Embedding Imputation with Grounded Language Information.

Ziyi Yang; Chenguang Zhu; Vin Sachidananda; Eric Darve

Embedding Imputation with Grounded Language Information.

Ziyi Yang ,
Chenguang Zhu ,
Vin Sachidananda ,
Eric Darve

2019 Meeting of the Association for Computational Linguistics | May 2019

Published by Association for Computational Linguistics

Download BibTex

Due to the ubiquitous use of embeddings as input representations for a wide range of natural language tasks, imputation of embeddings for rare and unseen words is a critical problem in language processing.

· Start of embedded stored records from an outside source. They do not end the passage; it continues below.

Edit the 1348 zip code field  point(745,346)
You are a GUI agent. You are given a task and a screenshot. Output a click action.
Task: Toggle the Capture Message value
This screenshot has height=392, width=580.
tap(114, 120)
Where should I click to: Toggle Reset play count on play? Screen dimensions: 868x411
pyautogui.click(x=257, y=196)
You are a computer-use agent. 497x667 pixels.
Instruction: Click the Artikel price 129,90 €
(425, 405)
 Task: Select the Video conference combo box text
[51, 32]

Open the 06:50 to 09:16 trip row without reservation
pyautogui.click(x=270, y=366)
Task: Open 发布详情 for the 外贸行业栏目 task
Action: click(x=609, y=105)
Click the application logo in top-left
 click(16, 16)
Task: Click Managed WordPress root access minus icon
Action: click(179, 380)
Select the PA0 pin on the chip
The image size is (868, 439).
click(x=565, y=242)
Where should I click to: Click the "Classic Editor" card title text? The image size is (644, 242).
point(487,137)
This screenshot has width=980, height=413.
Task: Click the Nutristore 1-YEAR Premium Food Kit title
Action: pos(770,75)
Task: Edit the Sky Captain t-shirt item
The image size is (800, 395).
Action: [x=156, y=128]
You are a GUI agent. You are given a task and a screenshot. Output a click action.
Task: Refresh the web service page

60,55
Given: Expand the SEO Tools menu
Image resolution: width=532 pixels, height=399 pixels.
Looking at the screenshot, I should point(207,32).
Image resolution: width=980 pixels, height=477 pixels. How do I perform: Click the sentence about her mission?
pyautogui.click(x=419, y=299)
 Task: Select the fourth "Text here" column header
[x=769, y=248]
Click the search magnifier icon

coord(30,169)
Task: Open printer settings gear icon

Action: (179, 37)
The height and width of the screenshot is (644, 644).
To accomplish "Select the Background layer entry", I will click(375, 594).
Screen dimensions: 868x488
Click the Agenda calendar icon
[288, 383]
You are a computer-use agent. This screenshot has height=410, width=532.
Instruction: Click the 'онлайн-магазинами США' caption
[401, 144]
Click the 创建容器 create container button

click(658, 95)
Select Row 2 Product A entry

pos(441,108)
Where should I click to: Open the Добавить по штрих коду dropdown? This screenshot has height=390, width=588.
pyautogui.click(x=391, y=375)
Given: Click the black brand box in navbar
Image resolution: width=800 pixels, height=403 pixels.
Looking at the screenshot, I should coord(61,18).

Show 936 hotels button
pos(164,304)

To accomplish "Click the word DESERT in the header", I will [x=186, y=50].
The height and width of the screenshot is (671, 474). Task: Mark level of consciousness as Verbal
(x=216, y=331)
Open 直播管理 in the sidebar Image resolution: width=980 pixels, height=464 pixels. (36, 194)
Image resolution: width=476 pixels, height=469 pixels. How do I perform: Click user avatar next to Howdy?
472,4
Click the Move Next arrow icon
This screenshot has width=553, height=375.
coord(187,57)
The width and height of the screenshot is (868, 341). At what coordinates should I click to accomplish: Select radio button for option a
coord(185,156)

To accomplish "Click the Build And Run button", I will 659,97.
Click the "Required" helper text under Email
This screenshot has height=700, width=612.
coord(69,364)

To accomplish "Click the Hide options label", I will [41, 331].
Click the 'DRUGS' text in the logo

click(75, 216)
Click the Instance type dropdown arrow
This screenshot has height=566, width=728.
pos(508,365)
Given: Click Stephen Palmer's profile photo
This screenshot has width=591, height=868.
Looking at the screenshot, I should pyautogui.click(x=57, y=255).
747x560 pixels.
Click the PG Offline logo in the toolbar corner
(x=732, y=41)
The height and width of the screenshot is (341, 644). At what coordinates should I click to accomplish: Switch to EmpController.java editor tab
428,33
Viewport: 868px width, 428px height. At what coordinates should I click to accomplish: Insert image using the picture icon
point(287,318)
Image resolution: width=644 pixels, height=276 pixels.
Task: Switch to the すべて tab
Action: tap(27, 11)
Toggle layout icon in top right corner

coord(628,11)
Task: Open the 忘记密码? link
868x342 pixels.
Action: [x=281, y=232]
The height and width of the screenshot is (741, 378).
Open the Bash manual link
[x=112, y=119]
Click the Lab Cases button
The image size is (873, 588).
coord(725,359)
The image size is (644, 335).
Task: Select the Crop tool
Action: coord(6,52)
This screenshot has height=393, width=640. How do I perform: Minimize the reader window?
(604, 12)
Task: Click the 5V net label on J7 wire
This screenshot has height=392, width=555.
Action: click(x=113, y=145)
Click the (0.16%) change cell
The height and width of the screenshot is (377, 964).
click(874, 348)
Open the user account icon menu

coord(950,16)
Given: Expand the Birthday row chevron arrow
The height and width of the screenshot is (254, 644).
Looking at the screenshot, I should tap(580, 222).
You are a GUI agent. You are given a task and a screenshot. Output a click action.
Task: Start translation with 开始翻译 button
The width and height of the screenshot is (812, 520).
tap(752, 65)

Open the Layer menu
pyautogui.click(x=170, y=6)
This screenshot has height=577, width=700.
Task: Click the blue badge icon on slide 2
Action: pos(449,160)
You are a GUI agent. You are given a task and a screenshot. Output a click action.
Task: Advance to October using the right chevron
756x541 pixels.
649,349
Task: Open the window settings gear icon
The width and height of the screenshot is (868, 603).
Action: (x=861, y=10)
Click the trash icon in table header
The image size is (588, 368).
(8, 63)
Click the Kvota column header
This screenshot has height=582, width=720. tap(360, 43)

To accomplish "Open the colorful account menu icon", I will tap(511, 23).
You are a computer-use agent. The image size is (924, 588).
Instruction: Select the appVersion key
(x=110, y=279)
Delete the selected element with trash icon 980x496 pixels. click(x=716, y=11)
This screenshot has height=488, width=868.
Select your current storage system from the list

Embedding imputation involves learning representations for rare or unseen words during the training of an embedding model, often in a post-hoc manner. In this paper, we propose an approach for embedding imputation which uses grounded information in the form of a knowledge graph. This is in contrast to existing approaches which typically make use of vector space properties or subword information. We propose an online method to construct a graph from grounded information and design an algorithm to map from the resulting graphical structure to the space of the pre-trained embeddings. Finally, we evaluate our approach on a range of rare and unseen word tasks across various domains and show that our model can learn better representations. For example, on the Card-660 task our method improves Pearson’s and Spearman’s correlation coefficients upon the state-of-the-art by 11% and 17.8% respectively using GloVe embeddings.